Collected data entries:
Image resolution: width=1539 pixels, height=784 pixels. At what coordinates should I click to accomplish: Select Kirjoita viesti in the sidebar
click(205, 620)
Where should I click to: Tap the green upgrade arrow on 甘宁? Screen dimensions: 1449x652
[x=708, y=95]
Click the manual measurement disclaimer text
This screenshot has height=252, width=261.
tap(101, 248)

WORK REQUIRED: Could all of the entries be retyped word for word?

ANSWER SPACE:
Image resolution: width=1539 pixels, height=784 pixels. At what coordinates should I click to accomplish: Select Kirjoita viesti in the sidebar
click(205, 620)
Where should I click to: Tap the green upgrade arrow on 甘宁? Screen dimensions: 1449x652
[x=708, y=95]
Click the manual measurement disclaimer text
This screenshot has height=252, width=261.
tap(101, 248)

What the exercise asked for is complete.